26-31 Take a good look, friends, at who you were when you got called into this life. I don’t see many of “the brightest and the best” among you, not many influential, not many from high-society families. Isn’t it obvious that God deliberately chose men and women that the culture overlooks and exploits and abuses, chose these “nobodies” to expose the hollow pretensions of the “somebodies”? That makes it quite clear that none of you can get by with blowing your own horn before God. Everything that we have—right thinking and right living, a clean slate and a fresh start—comes from God by way of Jesus Christ. That’s why we have the saying, “If you’re going to blow a horn, blow a trumpet for God.”

Mark 1:14-28

14-15 After John was arrested, Jesus went to Galilee preaching the Message of God: “Time’s up! God’s kingdom is here. Change your life and believe the Message.”

16-18 Passing along the beach of Lake Galilee, he saw Simon and his brother Andrew net-fishing. Fishing was their regular work. Jesus said to them, “Come with me. I’ll make a new kind of fisherman out of you. I’ll show you how to catch men and women instead of perch and bass.” They didn’t ask questions. They dropped their nets and followed.

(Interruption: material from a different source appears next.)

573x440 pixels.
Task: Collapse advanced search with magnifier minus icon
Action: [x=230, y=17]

19-20 A dozen yards or so down the beach, he saw the brothers James and John, Zebedee’s sons. They were in the boat, mending their fishnets. Right off, he made the same offer. Immediately, they left their father Zebedee, the boat, and the hired hands, and followed.

Confident Teaching

21-22 Then they entered Capernaum. When the Sabbath arrived, Jesus lost no time in getting to the meeting place. He spent the day there teaching. They were surprised at his teaching—so forthright, so confident—not quibbling and quoting like the religion scholars.

23-24 Suddenly, while still in the meeting place, he was interrupted by a man who was deeply disturbed and yelling out, “What business do you have here with us, Jesus? Nazarene! I know what you’re up to! You’re the Holy One of God, and you’ve come to destroy us!”

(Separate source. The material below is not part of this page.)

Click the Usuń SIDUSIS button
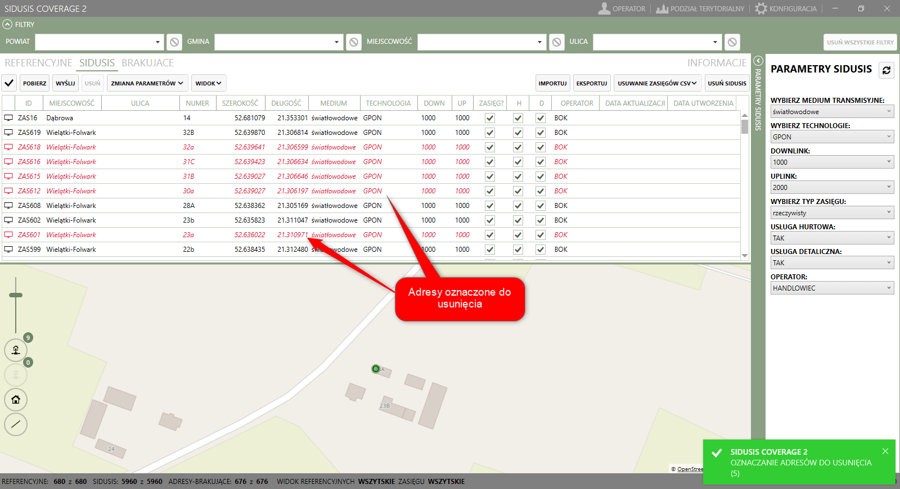Screen dimensions: 900x489 (x=727, y=83)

25-26 Jesus shut him up: “Quiet! Get out of him!” The afflicting spirit threw the man into spasms, protesting loudly—and got out.

27-28 Everyone there was spellbound, buzzing with curiosity. “What’s going on here? A new teaching that does what it says? He shuts up defiling, demonic spirits and tells them to get lost!” News of this traveled fast and was soon all over Galilee.